API Design: In The Wild Skip to main content
samwho logo, a small keyboard arranged in a 3x2 grid, with 'sam' at the top, and 'who' at the bottom. A cable runs from the top of the keyboard to off the top of the screen.

API Design: In The Wild

We've explored some guiding principles in previous posts, but we're yet to use our new-found skills. Let's take a break and look at some examples from real-world code you can find in use today, and how we might improve them.

# Go's math/big package

Most languages have a library for representing really big numbers, and Go is no exception.

Here's an example of it in action:

package main

import (
  "fmt"
  "math"
  "math/big"
  "os"
)

func main() {
  r := &big.Float{}
  _, ok := r.SetString("2.5")
  if !ok {
    fmt.Fprintln(os.Stderr, "Could not parse float")
    return
  }

  r2 := &big.Float{}
  r2.Mul(r, r)

  pi := big.NewFloat(math.Pi)

  result := &big.Float{}
  result.Mul(pi, r2)

  fmt.Printf("%v\n", result)
}

This prints out the area of a circle with radius 2.5.

A couple of things about this API bother me.

# SetString returns a boolean, not an error

It's conventional in Go to return two values from a function: the result, and an error. The caller then checks first if there's an error, and if there isn't they use the result. Go's math/big returns a result and a boolean.

Returning a boolean instead of an error isn't entirely without precedent. Indexing in to a map uses this pattern, for example.

m := make(map[string]string)
m["hello"] = "world"
s, ok := m["world"]
// `ok` will be false to represent that the key was not found

Everywhere other than map indexing, I assume an error is returned and spend a few seconds reading an error before realising my mistake.

In SetString, I'd prefer to see an error with some information about what went wrong in it. The error could say if the string passed in was empty, or not a floating point number, or anything that isn't "computer says no."

# Confusing use of function receivers

Operations in math/big use the function receiver as the result of the computation. In a.Add(b, c), a is set to the result of b + c. The library justifies this in the documentation:

By always passing in a result value via the receiver, memory use can be much better controlled. Instead of having to allocate new memory for each result, an operation can reuse the space allocated for the result value, and overwrite that value with the new result in the process.
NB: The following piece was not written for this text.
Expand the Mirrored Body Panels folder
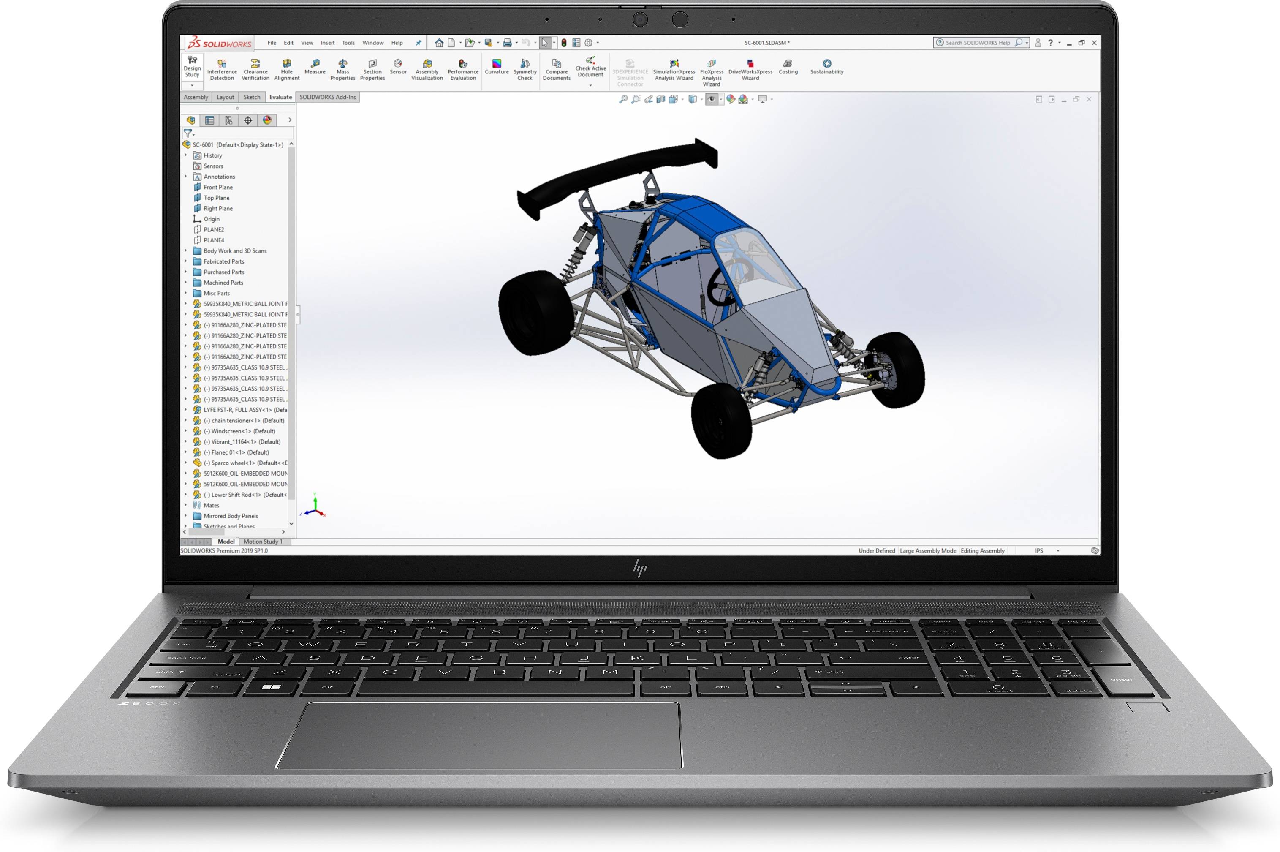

But I would argue that this was a misguided trade-off. It makes a niche use-case easier at the expense of the common use-case. Imagine if the receiver was instead used as an argument, and the return value were the result.

package main

import (
  "fmt"
  "math"
  "math/big"
  "os"
)

func main() {
  r := &big.Float{}
  _, ok := r.SetString("2.5")
  if !ok {
    fmt.Fprintln(os.Stderr, "Could not parse float")
    return
  }

  result := r.Mul(r).Mul(big.NewFloat(math.Pi))
  fmt.Printf("%v\n", result)
}

Less mutation, less visual noise, less confusing use of a function receiver.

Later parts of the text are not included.